- Born: 21 November 1923 Lyck (Ełk), East Prussia
- Died: 25 October 1983 (aged 59) Hamburg, Germany
- Education: Technical University of Munich University of Göttingen
- Known for: Symanzik improvement Symanzik polymer interpretation Callan–Symanzik equation Lehmann–Symanzik–Zimmerman reduction formula Symanzik polynomials
- Awards: Max Planck Medal (1981)
- Scientific career
- Fields: Quantum field theory
- Workplaces: CERN Courant Institute Princeton University
- Academic advisors: Werner Heisenberg

= Kurt Symanzik =

German physicist (1923–1983)

Kurt Symanzik (November 21, 1923 - October 25, 1983) was a German physicist working in quantum field theory.

==Life==
Symanzik was born in Lyck (today: Ełk), East Prussia, and spent his childhood in Königsberg. He started studying physics in 1946 at Universität München but after a short time moved to Werner Heisenberg at Göttingen. There also the fruitful collaboration with Wolfhart Zimmermann and Harry Lehmann started. In 1954 he earned his PhD for his thesis The Schwinger functional in quantum field theory.

After teaching at Princeton and CERN he gained a full professorship at the New York Courant Institute, which he left 1968 for the Hamburg DESY. He died in Hamburg.

==Work==
Symanzik is most well known for LSZ reduction formula and the Callan–Symanzik equation.

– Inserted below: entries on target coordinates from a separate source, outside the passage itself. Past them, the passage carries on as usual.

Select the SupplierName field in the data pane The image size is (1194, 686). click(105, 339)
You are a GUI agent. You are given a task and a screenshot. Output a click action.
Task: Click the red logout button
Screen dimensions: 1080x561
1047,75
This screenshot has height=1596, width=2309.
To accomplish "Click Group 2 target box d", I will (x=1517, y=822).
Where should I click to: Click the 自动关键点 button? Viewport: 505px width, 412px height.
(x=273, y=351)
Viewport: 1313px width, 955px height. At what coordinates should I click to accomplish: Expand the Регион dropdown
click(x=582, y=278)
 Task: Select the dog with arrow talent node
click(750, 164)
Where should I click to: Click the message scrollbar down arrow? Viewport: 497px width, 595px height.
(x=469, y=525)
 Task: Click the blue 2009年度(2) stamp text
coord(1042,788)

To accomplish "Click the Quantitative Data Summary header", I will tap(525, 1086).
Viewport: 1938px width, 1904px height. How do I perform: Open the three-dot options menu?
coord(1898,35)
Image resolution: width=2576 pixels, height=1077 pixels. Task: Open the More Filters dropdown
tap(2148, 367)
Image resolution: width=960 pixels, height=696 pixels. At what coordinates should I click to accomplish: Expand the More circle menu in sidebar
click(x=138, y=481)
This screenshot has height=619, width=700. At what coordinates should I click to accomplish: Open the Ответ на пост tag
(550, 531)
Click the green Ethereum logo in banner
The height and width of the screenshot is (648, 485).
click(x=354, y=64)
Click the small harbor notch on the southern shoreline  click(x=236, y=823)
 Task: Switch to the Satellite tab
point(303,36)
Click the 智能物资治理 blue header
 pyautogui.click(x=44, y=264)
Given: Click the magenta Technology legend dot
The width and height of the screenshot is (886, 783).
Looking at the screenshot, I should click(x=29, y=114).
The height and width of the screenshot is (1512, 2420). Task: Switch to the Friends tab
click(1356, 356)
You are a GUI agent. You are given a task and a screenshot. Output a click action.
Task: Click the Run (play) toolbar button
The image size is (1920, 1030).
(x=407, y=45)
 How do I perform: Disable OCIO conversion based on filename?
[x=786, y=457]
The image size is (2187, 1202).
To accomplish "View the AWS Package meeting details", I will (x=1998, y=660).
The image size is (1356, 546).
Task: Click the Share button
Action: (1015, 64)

His early work in non-perturbative quantum field theory together in a circle with other researches nicknamed Feldverein (Field Club) by Wolfgang Pauli led to now classic results. He also contributed to the Euclidean quantum field theory ansatz.

Since 1970 his interests shifted to lattice gauge theory. In 1981 he was awarded the Max Planck medal.